Tripolis, 31. Mai (AFP) - Libyens Oberster Gerichtshof hat seine Entscheidung über die Zulässigkeit der Todesurteile gegen fünf bulgarische Kreankenschwestern und einen palästinensischen Arzt im Zusammenhang mit einem Aids-Skandal um eine halbes Jahr vertagt. Er werde erst am 15. November darüber urteilen, ob die Berufung der Angeklagten gegen die Todesurteile zulässig sei, sagte der Vorsitzende Richter Ali el Allusch am Dienstag in Tripolis. Die EU-Kommission begrüßte die Vertagung, der bulgarische Präsident Georgi Parwanow sprach von einer "ermutigenden Nachricht". Die sechs Angeklagten waren im Mai 2004 schuldig gesprochen worden, Kinder in einem libyschen Krankenhaus bei Bluttransfusionen mit dem HI-Virus angesteckt zu haben. 47 Kinder starben, 380 weitere wurden infiziert.

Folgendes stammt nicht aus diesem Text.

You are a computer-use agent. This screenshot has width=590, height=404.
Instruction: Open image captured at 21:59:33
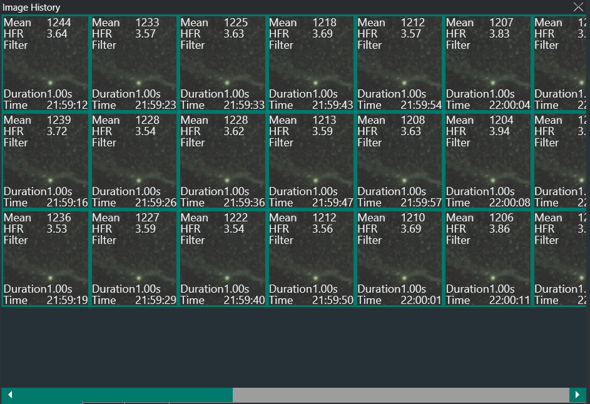click(x=222, y=63)
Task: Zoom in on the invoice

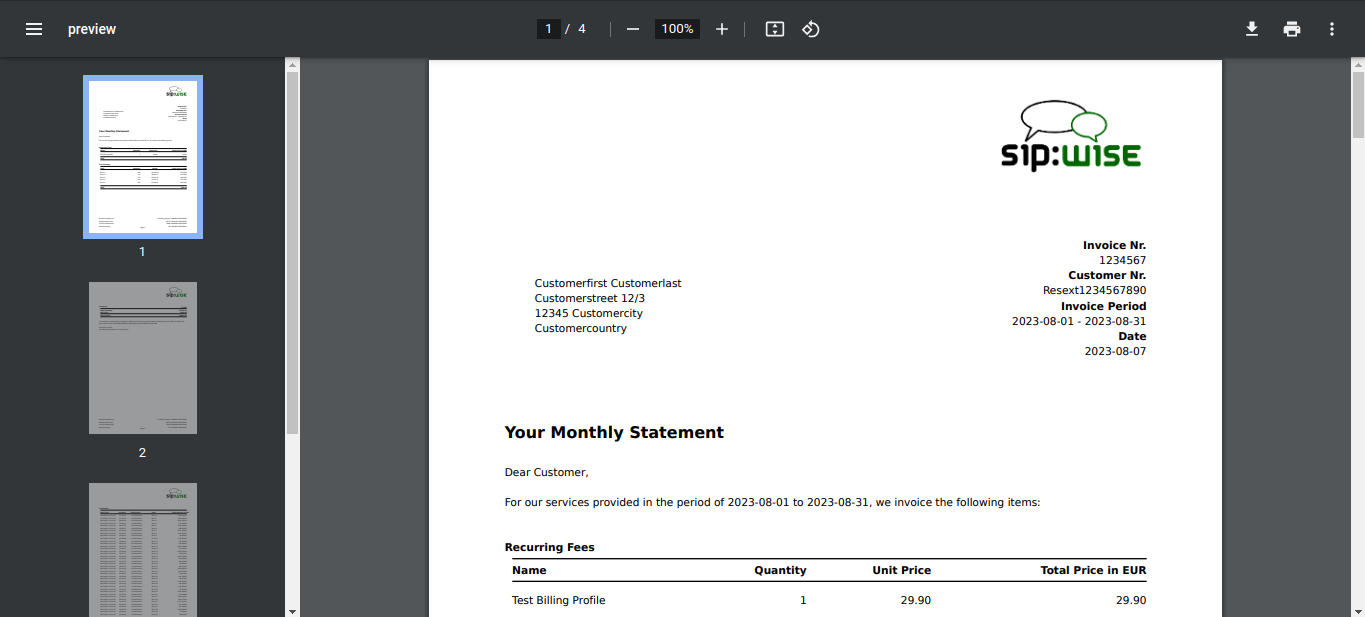Action: tap(722, 29)

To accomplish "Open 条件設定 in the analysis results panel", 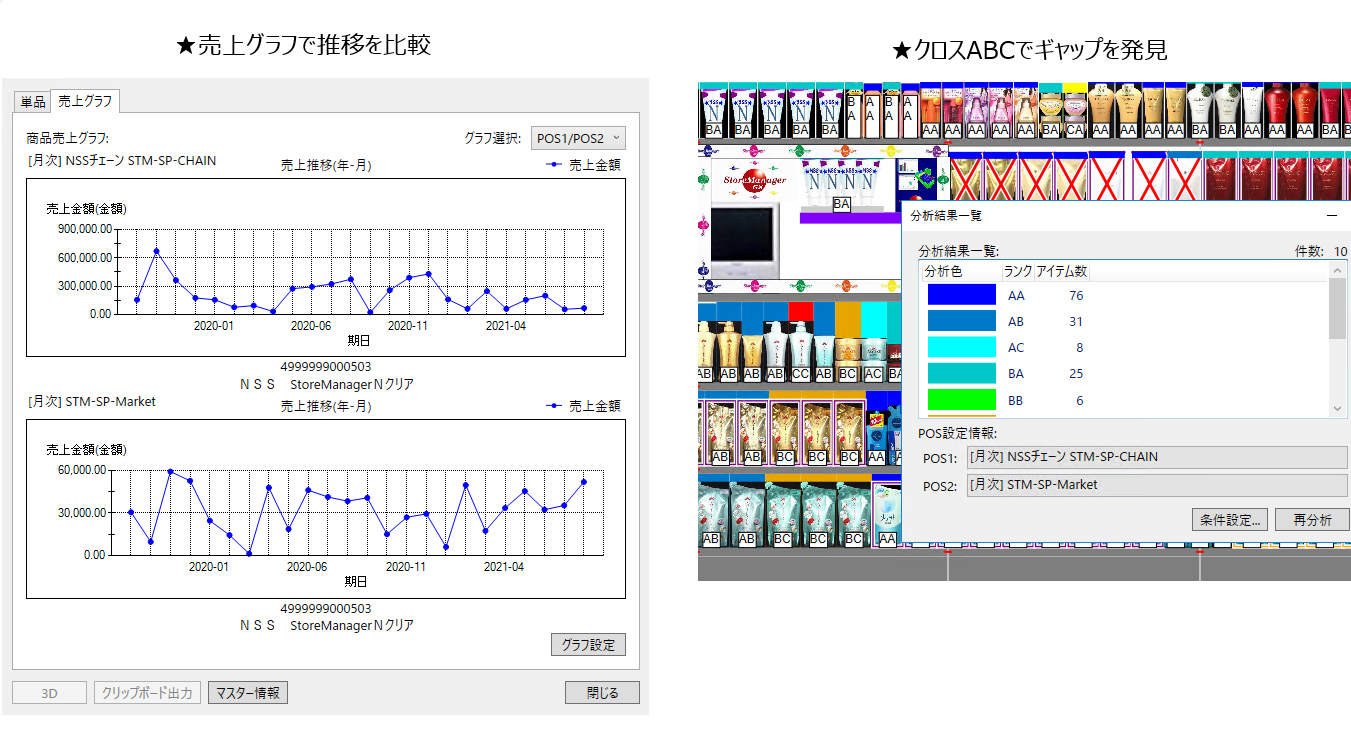I will [x=1232, y=519].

Aussagen ausländischer Aids-Experten, wonach die Infektionen durch mangelhafte Hygienestandards in dem Kinderkrankenhaus verursacht worden seien, hatte die erste Gerichtsinstanz nicht gelten lassen. Die Angeklagten waren zum Tod durch Erschießen verurteilt worden.
EU-Außenkommissarin Benita Ferrero-Waldner erklärte, mit seiner Entscheidung bestätige das Oberste Gericht, dass das Urteil aus der ersten Instanz überprüft werden müsse und die Todesstrafe nicht bestätigt werden könne. Der bulgarische Präsident Parwanow äußerte die Hoffnung, dass nun die Wahrheit über die "Tragödie" im Kinderkrankenhaus der Küstenstadt Bengasi ans Licht kommen werde und die in seinen Augen zweifelsfrei unschuldigen Krankenschwestern bald in ihre Heimat zurückkehren könnten. Ferrero-Waldner und Parwanow hatten sich in den vergangenen Tagen in Libyen für die Freilassung der sechs Inhaftierten eingesetzt.